The book consists of over 30 essays. Essayists include Dalgety, Hunter Blackburn and Rowling alongside MP Joanna Cherry, MSPs Ash Regan, Joan McAlpine, Johann Lamont, Pam Gosal, and Rachel Hamilton, health campaigner Elaine Miller, writers Kathleen Stock and Jenny Lindsay, researcher Sarah Pedersen, higher education leader Ann Henderson and former prison governor Rhona Hotchkiss.

In her contribution to the book, excerpts of which were published in advance in The Times, Rowling describes her gender-critical beliefs, noting: "I'd come to believe that the socio-political movement insisting 'trans women are women' was neither kind nor tolerant, but in fact profoundly misogynistic, regressive, dangerous in some of its objectives and nakedly authoritarian in its tactics".

Writing in The Sunday Times, the editors describe the core of the book in the words "I won't be forced to say women's bodies don't matter — aren't matter", which they attribute to the anonymous X account @Dis_Critic, the origin of the hashtag #WomenWontWheesht.

==Reception==
The Women Who Wouldn't Wheesht debuted at number 3 on The Sunday Times list of bestselling general hardbacks.

In The Times, Sarah Ditum begins her review with a quote from the book, "Scotland is the land of the Enlightenment but also the witch craze", which she says explains why the country's establishment adopted trans activism.
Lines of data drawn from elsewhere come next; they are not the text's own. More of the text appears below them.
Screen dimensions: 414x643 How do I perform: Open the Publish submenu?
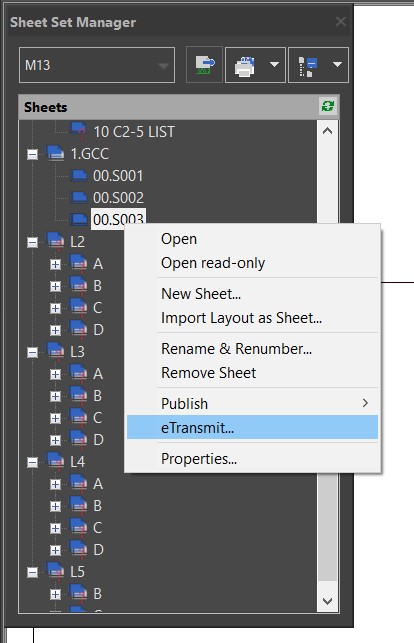[x=252, y=404]
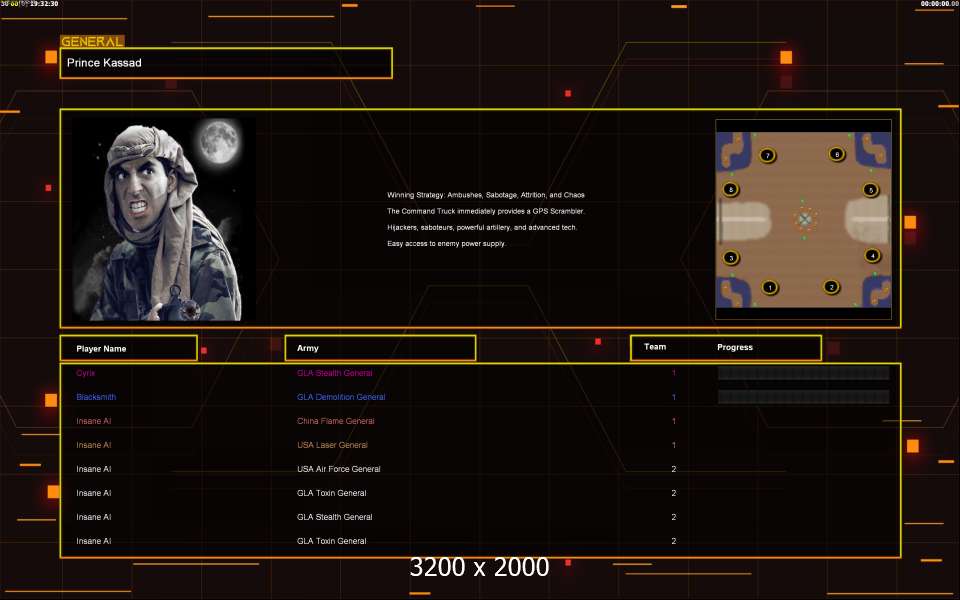Click the center structure icon on minimap
Screen dimensions: 960x600
(805, 218)
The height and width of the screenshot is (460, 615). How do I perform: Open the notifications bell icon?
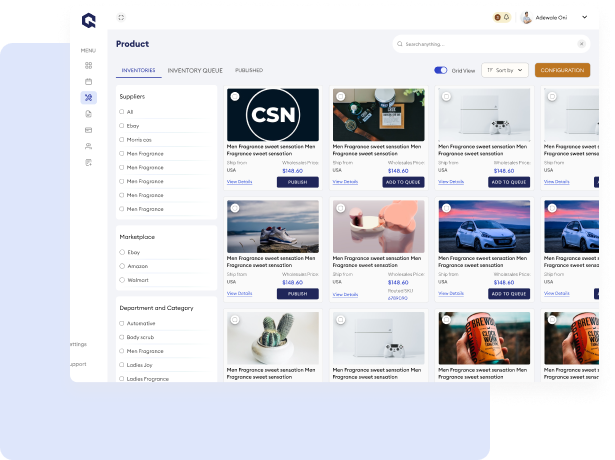pyautogui.click(x=507, y=17)
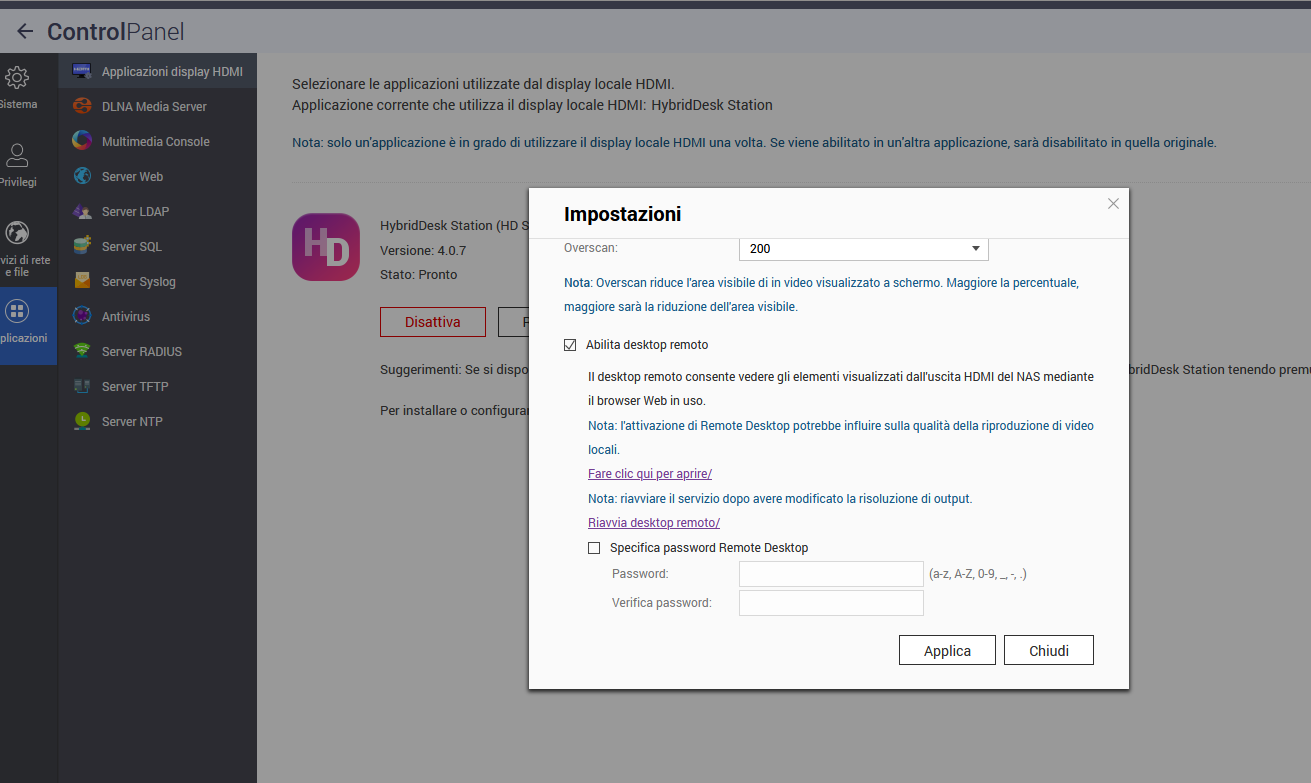Screen dimensions: 1311x783
Task: Click the Verifica password input field
Action: coord(830,603)
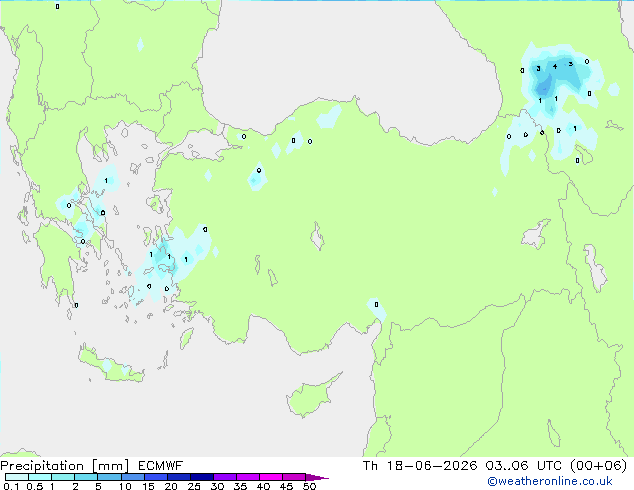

The book, she says, describes a feminist "fightback through the voices of the women who made it happen".

In the Morning Star, John McInnally describes the essays as being of "major historical, political and social significance", and that they expose what he calls "gender ideology" as being "regressive and reactionary". He further notes that "the voices in this book are of left-of-centre women" and that "each essay rings with that limpid articulacy of truth, defiance, and conviction that defines a movement built by these and many other women in defence of their hard-won sex-based rights".

In PinkNews, India Willoughby described the book as gender-critical and criticised the bookseller Waterstones for including it in a list of new books, given that Waterstones is "famously trans-supportive". In response, Waterstones said the list was a "broad overview reflective of new publishing across genres and subjects".

For Belle Caledonia, Gemma Clark said that many of the contributers have "significant political power and influence" and considered that the book framed the Scottish anti-gender movement in a disingenuous manner as unfairly maligned, given it was "in lockstep with a well-funded, global anti-gender movement".

The book gained widespread attention in August 2025 amid a controversy over whether or not it should be featured and displayed as part of the "Dear Library" exhibition established by the National Library of Scotland during celebrations of its centenary year. It originally met the conditions for inclusion in the display but following complaints raised by the Library's LGBT staff network, the book was removed from the exhibition, though it was still available to read in the library. A spokeswoman for the library confirmed that the decision had not been taken because of "the content of the book itself or the views expressed". The book was reinstated following talks between the national librarian, Amina Shah chairman of the library board Sir Drummond Bone, and the book's editors An independent review found that the decision to exclude the book had been based on "inadequate evidence".